### REQUIRED WORK
#1 According to the forum post on compact HTML, how wide are the remaining gaps usually?
#2 In the forum post on compact HTML, restate the passage from "In my function" to "wide at most.", substituting "script" for "function".
#3 Write what comes next in the forum post on compact HTML, starting right after its final line.

-- start of TEXT BLOCK --

Serving compact html - almost cracked it

Hi all,

I’m looking through the function I use to serve compact html to save bandwidth in the long run.

I’ve got it down to near perfect except when I look at the source passed to the browser it’s still got a lot of “…>” gap here “<…>”, “–>” gap here “<!–”, “</div>” gap here “<div…” gaps in there that might as well go and lend back some more saved bytes if I force them to.

In my function I have the following as well (which should affect the above) but they don’t seem to be doing their job:

$bff=str_replace(“> <”,“><”,$bff);
$bff=str_replace(“> <”,“><”,$bff);

What am I missing? I’ve also got lines like below but they only go so far, the gaps above are usually 1-3 chars wide at most.

$bff=str_replace(array(“\r\r\r\r”,“\r\r\r”,“\r\r”,“\r
“,”
\r”,"



“,”


“,”

“),”
“,$bff);
$bff=str_replace(”\ “, “”, $bff);
$bff=str_replace(array(”\ \ \ “,”\ \ “,”\
“,”

-- end of TEXT BLOCK --
-- start of SUPPLIED RECORDS --

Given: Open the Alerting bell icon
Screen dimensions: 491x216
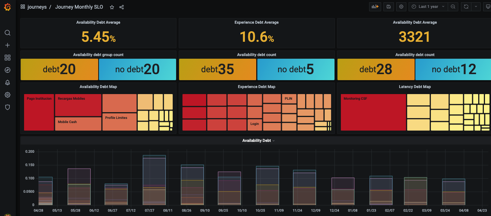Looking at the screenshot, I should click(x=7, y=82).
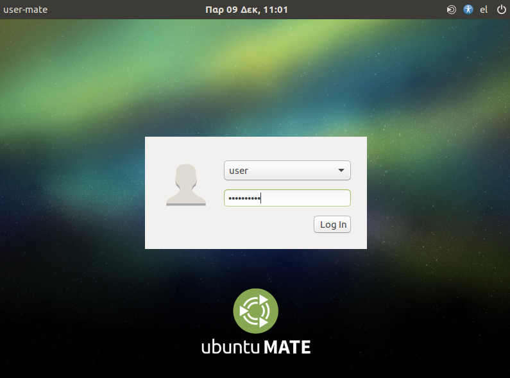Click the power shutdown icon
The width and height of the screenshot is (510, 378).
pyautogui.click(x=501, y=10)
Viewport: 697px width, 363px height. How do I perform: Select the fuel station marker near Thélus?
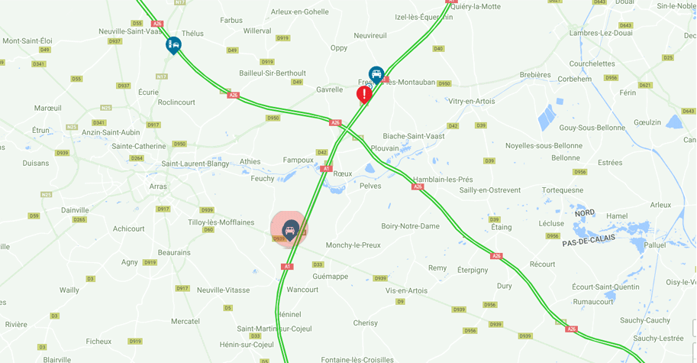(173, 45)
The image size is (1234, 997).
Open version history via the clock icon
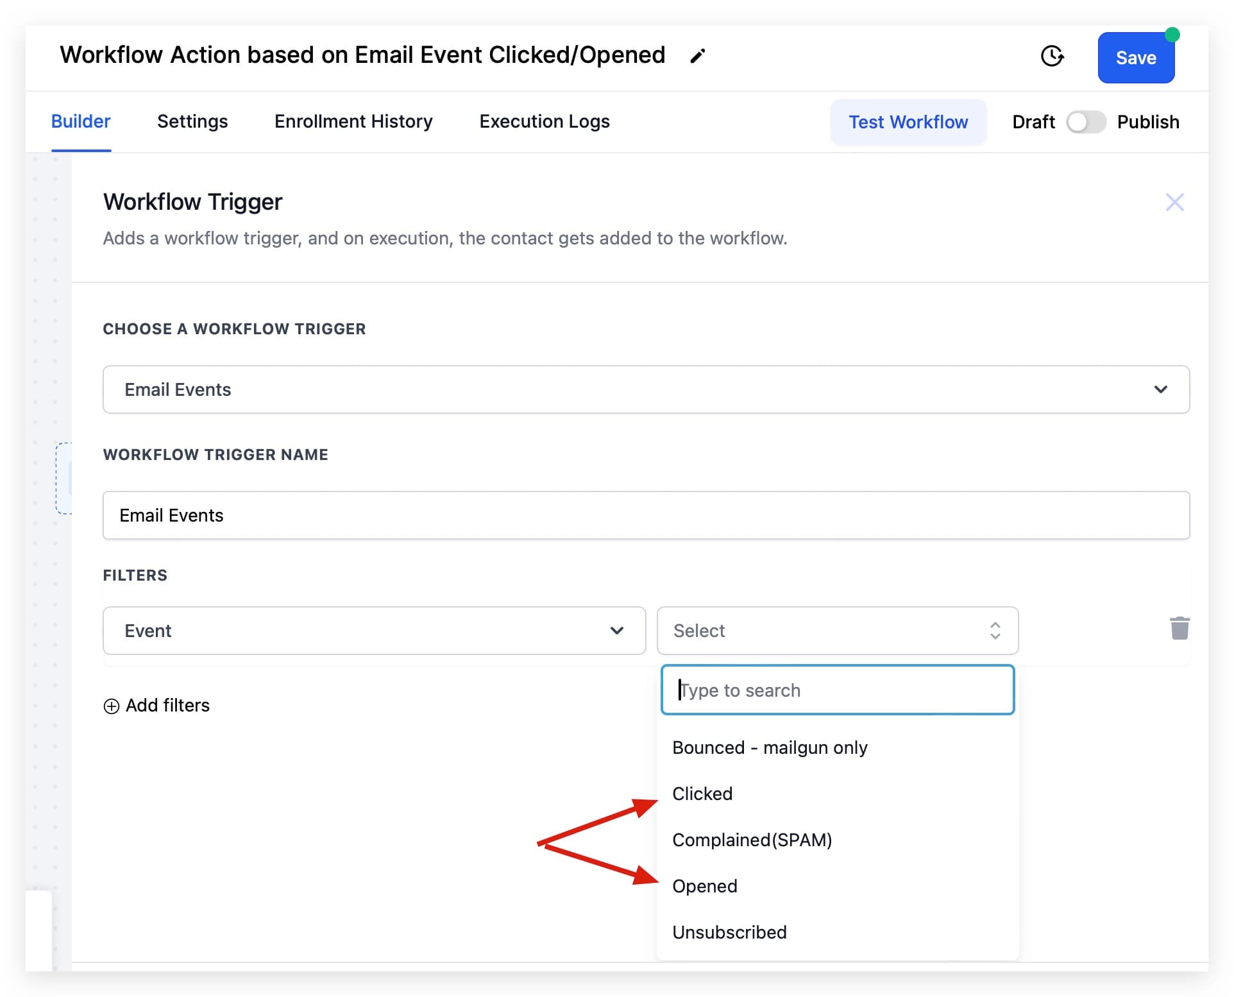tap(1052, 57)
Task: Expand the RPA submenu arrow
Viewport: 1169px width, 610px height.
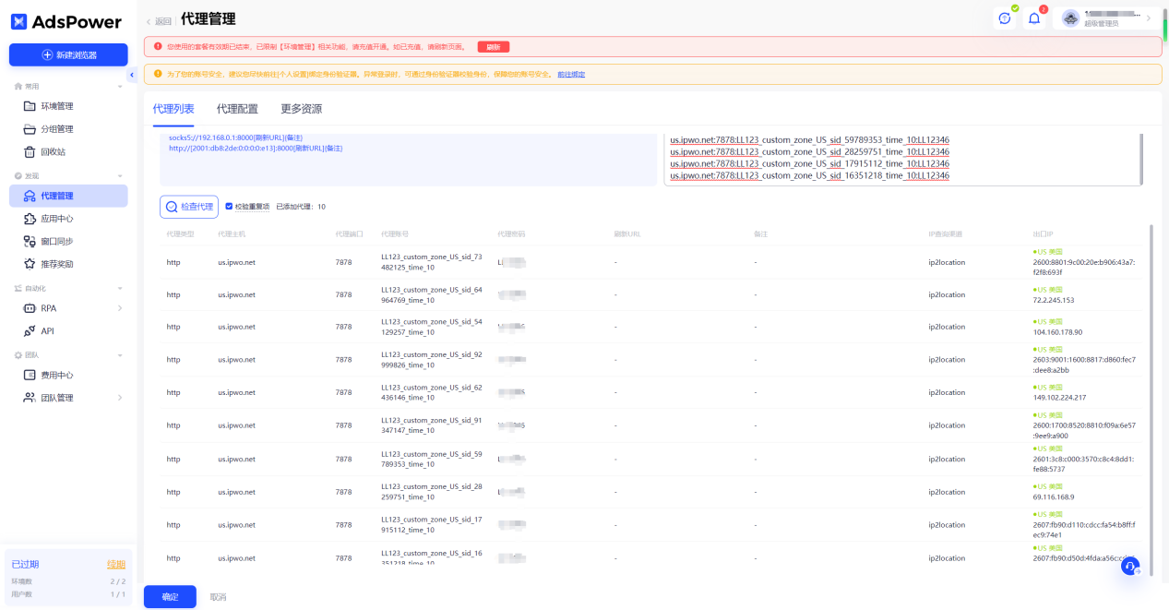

-- end of SUPPLIED RECORDS --

### TASK-BY-TASK ANSWERS
#1 They are usually 1-3 characters wide at most.

#2
In my script I have the following as well (which should affect the above) but they don’t seem to be doing their job:

$bff=str_replace(“> <”,“><”,$bff);
$bff=str_replace(“> <”,“><”,$bff);

What am I missing? I’ve also got lines like below but they only go so far, the gaps above are usually 1-3 chars wide at most.

#3
\ “),”\ ",$bff);

Thanks,

The differences in bandwidth will be very, very small; the first, biggest thing you can do to save bandwidth is make sure all images are optimised and that your HTML is as semantic and concise as possible - not just by spaces, but by not using tags which aren’t required etc.

As for your PHP output, well the following lines should help:


$bff = preg_replace("/[\\r\
\	]{2,}/", '', $bff);
$bff = preg_replace("/>\\s+</", '><', $bff);

The first line replaces any occurance of a combination of one or more of \r,
and \ (e.g. \r
, \r
\ , \
, \ \r, \r\ etc) with nothing - you can change that to a newline if you so wish.

The second replaces any size gap between tags with nothing.

biggest thing you can do to save bandwidth is make sure all images are optimised and that your HTML is as semantic and concise as possible

That actually increases the bandwidth. If you use <strong>, <em>, <br /> instead of <b>, <i>, <br> (more characters).

True, text/html is smaller than any image or indeed any other such multimedia content but as I’ve implemented it I might as well do it properly. 10,000 or so requests down the line and these savings will add up into somewhat meaningful numbers.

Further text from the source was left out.